The Jacobins perceived this great error, and rejoiced at it. On seeing so large a body of the supporters of the constitutional monarchy withdraw from the contest voluntarily, they at once foresaw what they might dare, and they dared it. Their sittings became more significant in proportion as those of the Assembly grew more dull and impotent. The words of “forfeiture” and “republic” were heard there for the first time. Retracted at first, they were afterwards again pronounced: uttered at first like blasphemies, they were not long in being familiar as principles. Parties did not at first know what they themselves desired—they learnt it from success. The daring broached distempered ideas; if repulsed, the sagacious disavowed them—if caught up, the leaders resumed them. In conflicts of opinions reconnaissances are employed, as they are in the campaigns of armies. The Jacobins were the advanced guard of the Revolution, who measured the opposing obstacles of the monarchical feeling.
The club of Cordeliers sent to the Jacobins a copy of a proposed address to the National Assembly, in which the annihilation of royalty was openly demanded.
“We are free and without a king,” said the Cordeliers, “as the day after the taking of the Bastille; it is only for us to decide whether or no we shall name another. We are of opinion that the nation should do every thing by itself or by agents removable by her. We think, that the more important an employ, the more temporary should be its tenure. We think that royalty, and especially hereditary royalty, is incompatible with liberty; we anticipate the crowd of opponents such a declaration will create, but has not the declaration of rights produced as many? In leaving his post the king virtually abdicated,—let us profit by the occasion and our right—let us swear that France is a republic.”

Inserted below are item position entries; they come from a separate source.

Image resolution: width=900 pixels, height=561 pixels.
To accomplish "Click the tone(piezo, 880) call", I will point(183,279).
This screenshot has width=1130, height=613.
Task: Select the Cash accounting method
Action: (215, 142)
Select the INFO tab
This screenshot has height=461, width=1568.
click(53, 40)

This address, read to the club of Jacobins on the 22d, at first excited universal indignation. On the 23d, Danton mounted the tribune, demanded the positive forfeiture of the throne (la decheance), and the nomination of a council of regency. “Your king,” he said, “is an idiot, or a criminal. It would be a horrid spectacle to present to the world, if, having the option of declaring a king criminal or idiotic, you did not prefer the latter alternative.”
On the 27th, Girey Dupre, a young writer who awaited the Gironde, mooted the judgment of Louis XVI. “We can punish a perjured king, and we ought;” such was the text of his discourse. Brissot opened the question as Petion had done at the preceding sitting, “Can a perjured king be brought to trial (juge)?